Moosehaven and Mooseheart are emblems of an era during the late 19th and early 20th centuries when many fraternal organizations such as the Masons and the Moose formed and became the largest voluntary organizations in the country other than churches. In 1920, for example, a third of all U.S. males belonged to a fraternal group, according to historian David Beito, who has written extensively about the organizations.

Formed along social class lines or shared values such as patriotism, the fraternal groups offered entertainment and social cohesion, but, more important, provided a safety net for members who came into distress. Before the rise of Social Security and other government programs in the 1930s, fraternal groups were the nation's primary providers of health, life and funeral insurance.

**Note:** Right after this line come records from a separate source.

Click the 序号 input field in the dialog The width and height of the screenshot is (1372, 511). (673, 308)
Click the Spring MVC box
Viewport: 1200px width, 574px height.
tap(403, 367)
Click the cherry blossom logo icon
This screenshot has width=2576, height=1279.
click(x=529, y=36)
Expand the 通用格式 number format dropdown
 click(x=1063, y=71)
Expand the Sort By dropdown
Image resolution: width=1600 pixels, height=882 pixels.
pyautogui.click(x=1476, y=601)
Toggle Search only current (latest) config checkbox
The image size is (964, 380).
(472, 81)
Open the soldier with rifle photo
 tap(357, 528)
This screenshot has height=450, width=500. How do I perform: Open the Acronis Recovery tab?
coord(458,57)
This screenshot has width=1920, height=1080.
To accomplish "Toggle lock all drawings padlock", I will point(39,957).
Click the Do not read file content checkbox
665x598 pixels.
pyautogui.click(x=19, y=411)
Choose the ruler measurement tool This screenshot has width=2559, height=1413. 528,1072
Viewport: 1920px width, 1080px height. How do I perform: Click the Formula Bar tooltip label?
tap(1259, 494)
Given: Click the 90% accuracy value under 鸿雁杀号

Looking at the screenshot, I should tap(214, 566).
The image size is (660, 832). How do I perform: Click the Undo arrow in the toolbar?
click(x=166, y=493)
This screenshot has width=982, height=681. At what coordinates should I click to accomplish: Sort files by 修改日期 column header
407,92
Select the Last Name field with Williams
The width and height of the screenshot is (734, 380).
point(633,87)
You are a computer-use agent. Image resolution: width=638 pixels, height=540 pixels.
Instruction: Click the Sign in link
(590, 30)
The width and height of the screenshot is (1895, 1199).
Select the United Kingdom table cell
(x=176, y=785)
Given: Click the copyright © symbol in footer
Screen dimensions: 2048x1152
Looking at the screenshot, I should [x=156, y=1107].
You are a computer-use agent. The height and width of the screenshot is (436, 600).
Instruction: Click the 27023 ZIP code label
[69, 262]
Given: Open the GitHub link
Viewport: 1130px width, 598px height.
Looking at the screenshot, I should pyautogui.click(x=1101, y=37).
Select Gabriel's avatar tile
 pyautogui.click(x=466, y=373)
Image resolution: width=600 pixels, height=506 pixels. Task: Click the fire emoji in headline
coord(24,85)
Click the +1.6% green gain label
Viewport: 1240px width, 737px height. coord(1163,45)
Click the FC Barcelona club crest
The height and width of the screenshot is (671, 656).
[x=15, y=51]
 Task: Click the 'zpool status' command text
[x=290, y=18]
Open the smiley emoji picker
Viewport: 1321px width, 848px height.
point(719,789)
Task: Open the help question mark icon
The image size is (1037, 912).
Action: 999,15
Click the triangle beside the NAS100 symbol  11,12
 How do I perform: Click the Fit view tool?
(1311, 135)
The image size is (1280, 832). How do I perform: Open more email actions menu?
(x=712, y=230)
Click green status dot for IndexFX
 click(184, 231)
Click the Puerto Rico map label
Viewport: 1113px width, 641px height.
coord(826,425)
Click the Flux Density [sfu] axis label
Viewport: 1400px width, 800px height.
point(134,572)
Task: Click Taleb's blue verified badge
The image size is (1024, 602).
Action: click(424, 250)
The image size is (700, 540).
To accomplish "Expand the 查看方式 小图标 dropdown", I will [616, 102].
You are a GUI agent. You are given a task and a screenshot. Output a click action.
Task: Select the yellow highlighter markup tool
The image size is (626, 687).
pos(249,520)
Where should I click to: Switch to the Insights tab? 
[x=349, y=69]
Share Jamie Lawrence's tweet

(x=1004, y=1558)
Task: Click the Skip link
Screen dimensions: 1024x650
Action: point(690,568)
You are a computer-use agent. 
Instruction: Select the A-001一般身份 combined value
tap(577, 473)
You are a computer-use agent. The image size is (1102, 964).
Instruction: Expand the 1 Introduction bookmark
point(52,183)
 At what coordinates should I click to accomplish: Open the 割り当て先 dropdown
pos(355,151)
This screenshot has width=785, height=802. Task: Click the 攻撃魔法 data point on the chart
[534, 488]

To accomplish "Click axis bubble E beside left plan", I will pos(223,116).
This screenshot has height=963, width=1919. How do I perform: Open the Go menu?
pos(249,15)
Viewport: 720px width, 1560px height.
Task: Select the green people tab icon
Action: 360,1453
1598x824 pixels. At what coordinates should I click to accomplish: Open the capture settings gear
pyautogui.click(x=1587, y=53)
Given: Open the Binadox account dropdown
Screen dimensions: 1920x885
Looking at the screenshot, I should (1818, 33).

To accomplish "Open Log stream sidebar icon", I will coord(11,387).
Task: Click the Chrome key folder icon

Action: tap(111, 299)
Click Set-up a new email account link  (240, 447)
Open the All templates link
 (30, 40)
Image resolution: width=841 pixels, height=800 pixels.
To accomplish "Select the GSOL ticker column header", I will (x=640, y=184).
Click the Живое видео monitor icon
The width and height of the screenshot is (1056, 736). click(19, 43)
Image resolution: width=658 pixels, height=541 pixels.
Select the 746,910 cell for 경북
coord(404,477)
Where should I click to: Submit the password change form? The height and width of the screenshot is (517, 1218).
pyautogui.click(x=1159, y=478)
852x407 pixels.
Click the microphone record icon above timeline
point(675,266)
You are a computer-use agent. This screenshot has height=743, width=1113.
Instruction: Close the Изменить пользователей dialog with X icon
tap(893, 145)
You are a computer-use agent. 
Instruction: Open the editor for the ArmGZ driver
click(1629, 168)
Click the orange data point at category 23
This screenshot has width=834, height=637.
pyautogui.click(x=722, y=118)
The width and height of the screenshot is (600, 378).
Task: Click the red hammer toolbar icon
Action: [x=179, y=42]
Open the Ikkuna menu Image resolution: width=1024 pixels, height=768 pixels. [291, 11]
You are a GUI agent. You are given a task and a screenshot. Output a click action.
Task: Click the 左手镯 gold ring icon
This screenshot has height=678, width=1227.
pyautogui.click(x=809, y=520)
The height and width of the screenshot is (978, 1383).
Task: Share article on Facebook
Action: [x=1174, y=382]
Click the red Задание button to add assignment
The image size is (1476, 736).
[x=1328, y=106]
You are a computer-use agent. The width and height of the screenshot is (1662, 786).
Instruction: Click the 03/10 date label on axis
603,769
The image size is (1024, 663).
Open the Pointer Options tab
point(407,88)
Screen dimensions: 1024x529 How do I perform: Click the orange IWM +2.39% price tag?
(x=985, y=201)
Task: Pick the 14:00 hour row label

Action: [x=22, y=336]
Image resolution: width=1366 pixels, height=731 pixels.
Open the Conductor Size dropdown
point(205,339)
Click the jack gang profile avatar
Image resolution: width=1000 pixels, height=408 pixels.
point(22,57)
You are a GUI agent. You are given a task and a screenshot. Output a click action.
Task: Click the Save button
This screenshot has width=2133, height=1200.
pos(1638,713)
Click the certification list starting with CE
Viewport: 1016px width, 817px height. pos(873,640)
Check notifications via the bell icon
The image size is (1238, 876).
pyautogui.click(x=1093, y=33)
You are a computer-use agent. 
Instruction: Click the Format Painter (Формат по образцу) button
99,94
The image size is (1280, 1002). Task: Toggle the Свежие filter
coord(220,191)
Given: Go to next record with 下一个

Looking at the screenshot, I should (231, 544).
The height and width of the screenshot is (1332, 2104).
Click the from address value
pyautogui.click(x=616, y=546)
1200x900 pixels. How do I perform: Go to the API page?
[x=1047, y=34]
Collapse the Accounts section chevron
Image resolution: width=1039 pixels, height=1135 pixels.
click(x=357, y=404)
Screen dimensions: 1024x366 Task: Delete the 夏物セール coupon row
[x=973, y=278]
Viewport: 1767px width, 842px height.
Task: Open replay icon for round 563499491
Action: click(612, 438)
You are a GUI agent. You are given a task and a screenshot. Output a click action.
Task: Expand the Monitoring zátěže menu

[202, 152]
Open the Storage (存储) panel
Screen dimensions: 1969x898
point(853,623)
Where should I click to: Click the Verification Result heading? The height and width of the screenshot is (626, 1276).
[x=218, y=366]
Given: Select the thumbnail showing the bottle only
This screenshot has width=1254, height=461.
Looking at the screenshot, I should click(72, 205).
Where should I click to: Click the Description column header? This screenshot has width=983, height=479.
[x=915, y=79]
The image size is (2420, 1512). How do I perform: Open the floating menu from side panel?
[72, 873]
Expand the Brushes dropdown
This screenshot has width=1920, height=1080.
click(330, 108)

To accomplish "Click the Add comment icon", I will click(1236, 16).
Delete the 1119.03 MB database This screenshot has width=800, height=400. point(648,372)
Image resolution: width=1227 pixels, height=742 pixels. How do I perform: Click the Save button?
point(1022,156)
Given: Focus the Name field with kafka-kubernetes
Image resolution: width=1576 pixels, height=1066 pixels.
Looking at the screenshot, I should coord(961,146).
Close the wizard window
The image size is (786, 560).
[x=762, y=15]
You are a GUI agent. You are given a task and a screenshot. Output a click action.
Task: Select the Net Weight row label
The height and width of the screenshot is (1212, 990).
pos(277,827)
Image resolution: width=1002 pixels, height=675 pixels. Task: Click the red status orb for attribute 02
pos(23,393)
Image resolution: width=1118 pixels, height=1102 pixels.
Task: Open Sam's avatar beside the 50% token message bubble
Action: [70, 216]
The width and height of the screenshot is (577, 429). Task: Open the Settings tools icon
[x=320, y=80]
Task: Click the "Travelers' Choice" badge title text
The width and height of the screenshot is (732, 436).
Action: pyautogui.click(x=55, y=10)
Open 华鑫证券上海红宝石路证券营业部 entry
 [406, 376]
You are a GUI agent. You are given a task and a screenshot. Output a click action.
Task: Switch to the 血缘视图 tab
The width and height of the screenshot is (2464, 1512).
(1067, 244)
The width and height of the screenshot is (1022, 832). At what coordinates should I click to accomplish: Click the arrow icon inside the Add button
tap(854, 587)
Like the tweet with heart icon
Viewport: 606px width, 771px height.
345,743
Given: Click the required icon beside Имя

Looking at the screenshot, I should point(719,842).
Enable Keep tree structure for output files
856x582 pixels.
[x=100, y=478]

Then as now, the driving force behind such a group's philanthropy is the idea of "direct reciprocity," meaning that today's donor could become tomorrow's recipient, says Beito. As such, both donors and recipients consider Moosehaven a benefit of membership rather than a charity.

Since the 1930s, however, membership in many fraternal groups nationwide has declined steadily. And the decline in Moose membership has brought a corresponding decline in money funneled to Moosehaven. Stevens, the operations manager, says the facility had to cut more than a million dollars from its budget last year and lay off 35 staff members. But she insists that Moosehaven is sustainable for another 75 years, pointing to the recent $16-million facelift of the assisted-living facility as testament to the commitment Moose members around the country have to Moosehaven, she says.

Stevens sees Moosehaven changing with the times, perhaps opening up a pay-as-you-go option to the booming elderly population retiring to Florida. "This is a family," she says. "We are going to be here for the family members who are here now and for those members who need us in the future. We have committed to taking care of each other."